__Set of tasks__
1/ List every personal name that appears in the recap, giving each in the fullest form the recap uses.
2/ Reproduce the recap word for word, from "Liz warns her" down to "Blue Whale.".

__Text extract__
— START —

Wednesday, August
10, 1966
My name is
Victoria Winters. It seems like years since I came here to Collinwood, where the
tension halts the flow of time. But the days have passed, and I’m no closer to
the answers I’d hoped to find. Answers I feel are rooted within the paneled walls
of this great mansion, and in the heart of the woman who never leaves its
grounds.
Carolyn finds Liz sitting
alone in the dark and wants to know if she’s all right. Liz tells Carolyn she
wants her to be happy. To please be happy.
Liz tells Carolyn she wasn’t
there when David got home; she was at the cottage. David won’t talk to her.
Carolyn says it should be over now, shouldn’t it?
Liz thinks it’ll go on and on.
Although she has taken care of the brake story. It was just an accident.
Carolyn thinks she owes Burke an apology. Liz tells her to stop worrying about
Burke. “Who should I worry about? David?”
Carolyn would rather have one
friend like Burke than a ten cousins like that little monster. (A hundred
cousins like David. Yikes.) She decides to fix some tea.
Liz warns her not to trust
Burke.
“I like Burke, sure, but that
doesn’t mean I’m going to run away with him. Of course, he hasn’t asked me.”
Liz tells her not to joke
about that.
Carolyn says she’s not ready
to marry Joe. She knows he’s in love with her. The person she doesn’t know
about is her.
Joe is getting drunk at the
Blue Whale.
He tells Burke Devlin that the whole world is coming to an end.
Burke says they could be friends. Joe accuses him of trying to steal his girl.
Burke says he’s not interested in stealing anybody’s girl. Burke asks why he’s
so upset.
The friend he was going to buy
a boat with has to pull out of the deal because his wife is going to have a
baby.
Liz tells Carolyn that David
isn’t going to be leaving. Carolyn doesn’t think this is safe.
“He’s my nephew.”
“Well, I’m sure Jack the
Ripper had an aunt.”
Liz thinks if Carolyn feels
that way, she should marry Joe and leave this madhouse.
Carolyn visits Vicki in her
room and wants to know if she thinks the whole family is crazy. And why she
would stay. Not that she wouldn’t hate it if Vicki left. Carolyn wonders what’s
wrong with her, what’s wrong with all of them.
“Has your mother been talking
to you about marriage again?”

— END —

__Recorded data__
— START —

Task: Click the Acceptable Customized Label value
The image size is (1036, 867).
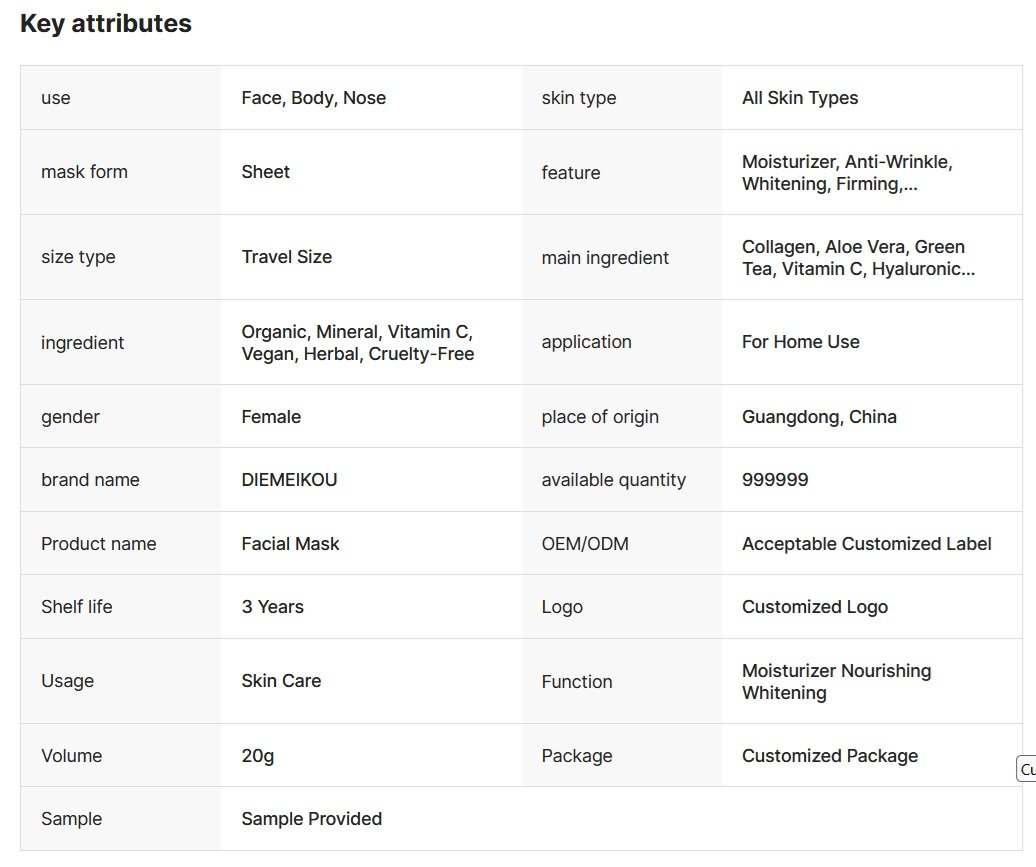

— END —

__Solution set__
1/
Victoria Winters
Carolyn
Liz
David
Burke Devlin
Joe
Vicki
Jack the Ripper

2/
Liz warns her not to trust
Burke.
“I like Burke, sure, but that
doesn’t mean I’m going to run away with him. Of course, he hasn’t asked me.”
Liz tells her not to joke
about that.
Carolyn says she’s not ready
to marry Joe. She knows he’s in love with her. The person she doesn’t know
about is her.
Joe is getting drunk at the
Blue Whale.